At the end people share prayer requests. Its quite overwhelming, many people have sick family members, and/or are out of work

Thursday, November 08, 2007


“Phnom” means “hill”. Ironically Phnom Penh is quite flat.

There is one hill which now has a “wat” (temple) built on it. Wat Phnom as it is called was apparently built in 1373 when an old lady called Penh found some Buddha statues near the river. From there a city formed around Wat Phnom of Penh.

Today its used as a temple, and is also a popular place to visit for fun.

Last year, when I first got to Cambodia I found I really missed beign able to go for a walk. The weather, traffic and roads are really good for strolling around. I lived near Wat Phnom though, so it was a nice place to walk, lots of greeness and shade as you can see from the photos.

Although, there are lots of monkeys jumping around everywhere. On the ground, in the trees etc, so it doesn't make for a very restful stroll.

Most of these photos I took around the bottom of the huge round-about like thing. But you can also walk up the hill and see the temple at the top. But I was more interested in the greeness!

There are many people sellings all kinds of things.

At the front there is a huge clock in the grass. You can kind of see it in these photos.

Thursday, November 01, 2007

Water, water, still everywhere!

I’m enjoying bike riding these days as the weather is nice and cool. It makes it so much easier! The down side to rainy season though, is that my feet get so muddy everyday. Here is some advice for riding a bike in rainy season:

1. If the road is covered in water ride slowly – there might be unseen potholes lurking in the murkiness.

2.If the people on the moto next to you drive into a pothole and fall off, don’t try to watch them, keep looking out for your own potholes.
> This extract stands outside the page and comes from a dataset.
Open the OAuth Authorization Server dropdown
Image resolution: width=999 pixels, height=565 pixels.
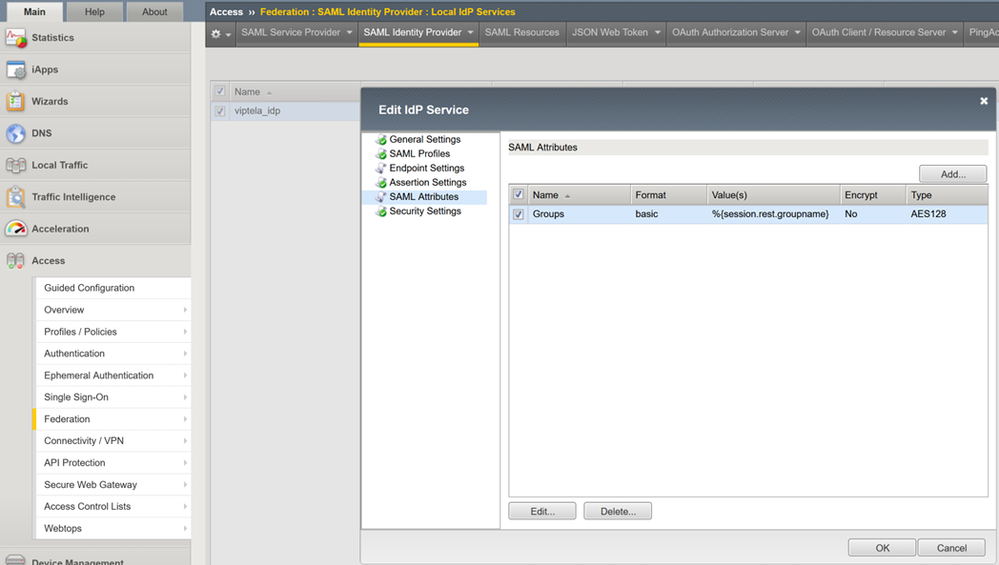click(738, 33)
3. Don’t wear backless shoes. If you come off your bike and you end up in the water they might float away under a moving car.

4. Don’t assume that the road won’t get potholes when it rains even if it was just paved last year.

5.If you find it too stressful riding in busy traffic, in muddy water worrying about the potholes that you can’t see, anticipating that at any moment your front wheel might take a sharp downward movement, try walking your bike instead. You’ll end up with wet jeans up to your knees, but less heart palpitations.

6. Wash your feet/shoes/jeans well when you get home. You don’t know what’s in that water.

7. Avoid cows (they don’t know the traffic laws).

I read that a cow was taken into police custody recently. They said it had caused 2 fatal traffic accidents this year. Altogether 4 people died and 3 were injured. (From “South Eastern Globe”, Nov 2007 quoting “The Cambodian Daily” October 12th)

Friday, October 19, 2007

After some rain

We are lucky- our house doesn't flood. For others Wednesday morning meant they could go for a swim in the comfort of their home.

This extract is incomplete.